Thanks for the idea Nurturing Notes!


My roll recipe comes from The Better Homes and Gardens Cookbook (the only cookbook I had as a newlywed). I haven’t made many of the recipes from the book, but I have made a lot of the bread recipes and I always get rave reviews at the dinner table!

Now, if you are like I was and are kind of afraid of making bread, do not fear! Bread recipes seem daunting but really, they are not so hard. Just try it!

{Thanksgiving Recipe} Turkey Shaped Rolls
Recipe Type: Bread
Author: Better Homes and Gardens Cookbook
Prep time: 45 mins
Cook time: 15 mins
Total time: 1 hour
This is the roll recipe that convinced me I could actually make bread!
  • 3 1/4 – 3 3/4 cups all purpose flour
  • 1 package active dry yeast
  • 1 cup milk
  • 1/4 cup sugar
  • 1/3 cup butter, margarine, or shortening (please do yourself a favor and use butter!)
  • 1 beaten egg
  1. Stir together 1 1/4 cups of the flour and the yeast. In a medium saucepan heat and stir milk, sugar, butter and 3/4 teaspoon salt just until warm (120-130 dgs) and the butter mostly melts. Add to flour mixture along with the beaten egg. Beat with an electric mixer on low speed for 30 seconds, scraping bowl constantly. Beat on high speed for 3 minutes. Using a wooden spoon, stir in as much remaining flour as you can.
  2. Turn dough out onto a lightly floured surface. Knead in enough remaining flour to make a moderately stiff dough that is smooth and elastic (6-8 minutes total). Shape dough into a ball. Place in a greased bowl; turn once. Cover; let rise in a warm place until double.
  3. Punch dough down. Turn dough out onto a lightly floured surface. Divide dough in half. Cover; let rest for 10 minutes.
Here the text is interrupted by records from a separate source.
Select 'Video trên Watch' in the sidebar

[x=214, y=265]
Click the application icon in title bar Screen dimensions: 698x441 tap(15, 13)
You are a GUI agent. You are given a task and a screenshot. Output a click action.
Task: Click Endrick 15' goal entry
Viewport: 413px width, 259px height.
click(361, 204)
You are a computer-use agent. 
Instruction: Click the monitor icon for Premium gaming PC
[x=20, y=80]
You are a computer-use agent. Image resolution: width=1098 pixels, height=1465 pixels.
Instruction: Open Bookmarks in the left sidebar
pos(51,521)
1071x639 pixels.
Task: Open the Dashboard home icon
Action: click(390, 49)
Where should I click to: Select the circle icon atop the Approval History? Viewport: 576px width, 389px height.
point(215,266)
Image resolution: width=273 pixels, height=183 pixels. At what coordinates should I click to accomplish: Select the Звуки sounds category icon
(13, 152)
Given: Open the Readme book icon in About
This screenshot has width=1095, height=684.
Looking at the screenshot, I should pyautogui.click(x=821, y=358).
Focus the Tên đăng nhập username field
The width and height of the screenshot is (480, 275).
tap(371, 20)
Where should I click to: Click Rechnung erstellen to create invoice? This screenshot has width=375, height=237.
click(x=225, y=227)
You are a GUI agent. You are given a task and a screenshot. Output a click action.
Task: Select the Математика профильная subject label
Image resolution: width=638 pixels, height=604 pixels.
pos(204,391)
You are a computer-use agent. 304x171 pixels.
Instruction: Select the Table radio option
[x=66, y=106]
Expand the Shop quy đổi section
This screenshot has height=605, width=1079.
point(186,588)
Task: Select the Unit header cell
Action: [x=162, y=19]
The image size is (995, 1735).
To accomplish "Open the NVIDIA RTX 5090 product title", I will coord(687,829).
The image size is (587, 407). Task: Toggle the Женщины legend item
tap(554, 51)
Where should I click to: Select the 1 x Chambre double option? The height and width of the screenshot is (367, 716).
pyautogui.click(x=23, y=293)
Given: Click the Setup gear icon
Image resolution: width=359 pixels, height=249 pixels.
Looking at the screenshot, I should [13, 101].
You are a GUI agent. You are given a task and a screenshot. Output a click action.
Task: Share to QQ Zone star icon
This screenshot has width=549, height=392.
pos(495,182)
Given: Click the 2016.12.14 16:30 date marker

Meanwhile, lightly grease your baking sheets
  4. For dinner rolls, shape the dough into 24 balls. Place ball sin prepared baking pan. Cover and let rise in a warm place until nearly double in size.
  5. Bake in a 375 dg oven for 15-18 minutes or until rolls sound hollow when lightly tapped. Immediately remove from pan and cool on wire racks.

I like to brush my rolls lightly with butter as soon as they come out of the oven. If you prefer a harder crust on your roll, brush them lightly with beaten egg before baking.